Phalaharini Kali Puja
Goddess Kali
When it falls
The date shifts because it tracks the moon, not the Gregorian calendar.
Calculated for India (IST) using precise Panchang astronomy. Dates can shift by a day at locations far to the east or west.
Significance & story
Phalaharini Kali Puja honours Kali, the fierce form of the Mother Goddess, on the new-moon night of Jyeshtha. The name joins two ideas: phala, fruit, and harini, the one who takes away. On the surface it marks the offering of the season's fruit to the goddess. The deeper meaning, the one devotees hold to, is that Kali takes away (harini) the karmic fruit (phala) of one's actions — the faults, fears and attachments a person would rather not carry forward. She is approached here less as a destroyer of demons and more as a mother who clears what has accumulated.
Because of this, the night carries a quietly personal custom: alongside the fruit, devotees mentally offer up one bad habit, one grudge, or one thing they cling to, asking Kali to carry it away. It is a serious, inward observance rather than a public spectacle — closer to a household and temple rite than to the large community pandals of Durga Puja or autumn Kali Puja. The intensity is in the intention, not in scale.
The night has a well-known place in Bengal's spiritual history: in 1872, at the Dakshineswar temple near Kolkata, Sri Ramakrishna is said to have worshipped his wife Sarada Devi as the living Goddess on Phalaharini Kali Puja night — the event remembered as the Shodashi Puja. That association is why the festival is observed with particular care in the Ramakrishna tradition, though the worship itself is far older and belongs to the wider Shakta practice of Bengal.
Rituals & observance
How Phalaharini Kali Puja is kept:
- The main worship is done at night, in the deep-night window when the new-moon tithi is present, following the usual pattern of Kali worship rather than a dusk timing.
- Seasonal fruits are central to the offering — the festival is named for them — placed before the image or symbol of the goddess along with flowers, sweets and lamps.
- Many devotees observe the personal custom of offering up one fault, habit or attachment they wish to be free of, asking Kali to carry it away with the fruit.
- Worship is often done at home or in temples by a priest reciting Kali's mantras and stotras; in households without an image, a ghata (sacred pot) or a small clay form may be set up for the night.
- Red hibiscus flowers, traditional to Kali, are commonly offered, with incense and lamps kept burning before the goddess through the worship.

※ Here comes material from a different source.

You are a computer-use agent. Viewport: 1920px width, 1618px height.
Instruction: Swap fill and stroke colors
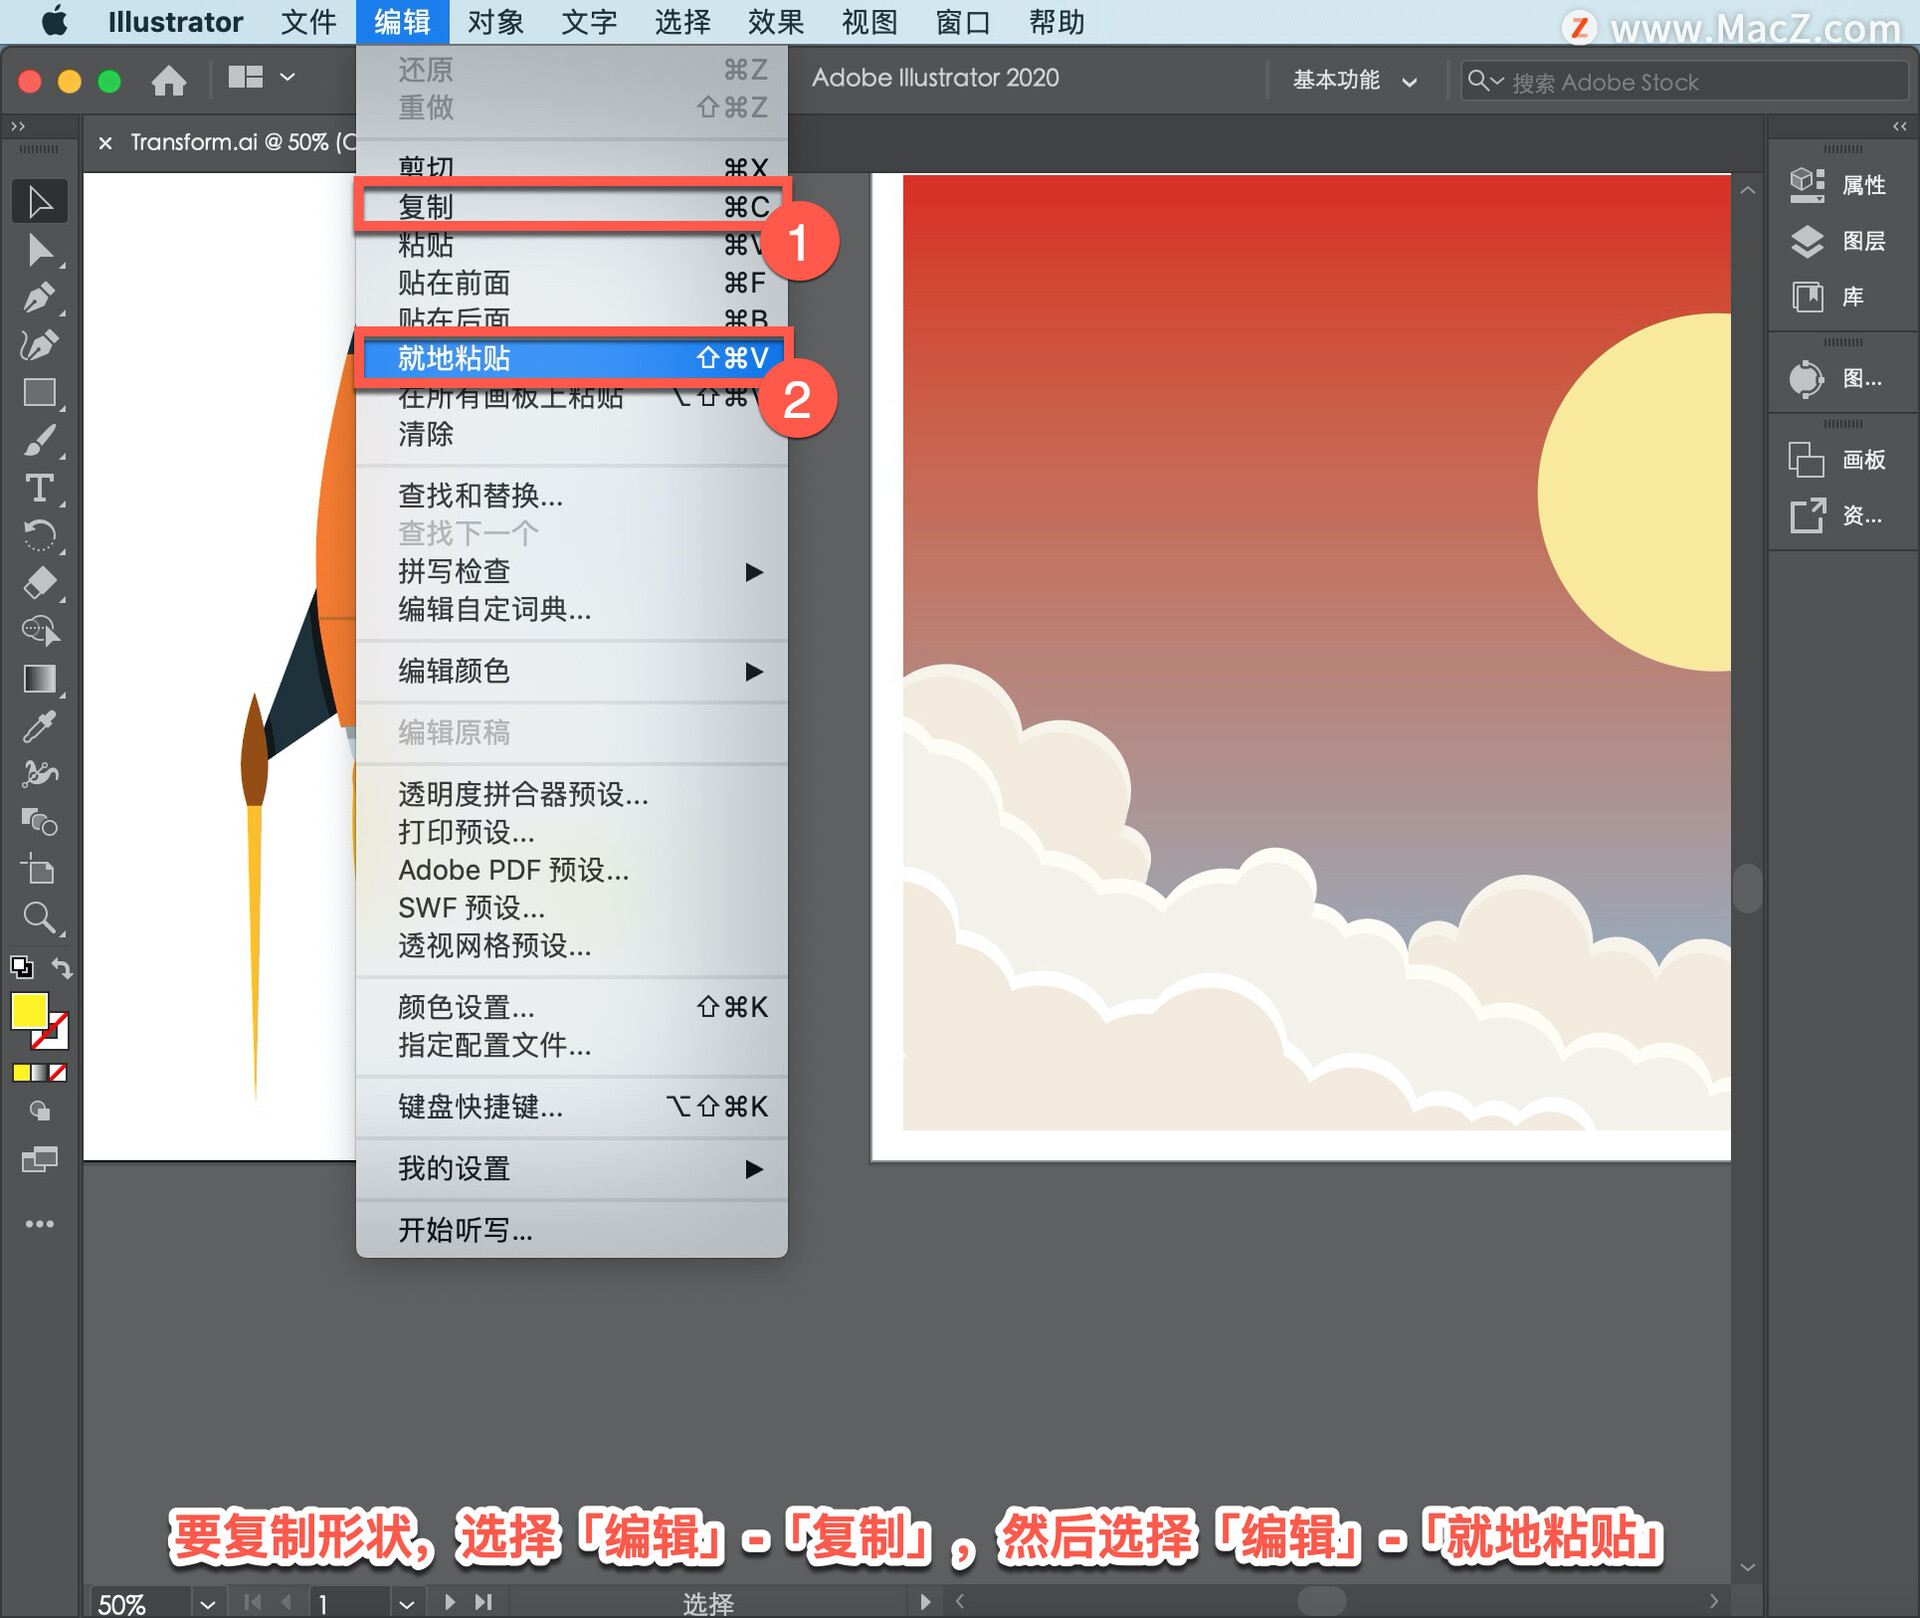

- In the Ramakrishna tradition the night is marked by special worship of the Mother at Dakshineswar and at Ramakrishna Mission centres, remembering the 1872 Shodashi Puja.
Regional variations
How this date is determined
Observed on the new-moon day (Amavasya) of Jyeshtha (Krishna paksha), reckoned by midnight (nishita kala).
Dates are computed to astronomical precision (NASA/JPL ephemeris), in line with traditional panchang.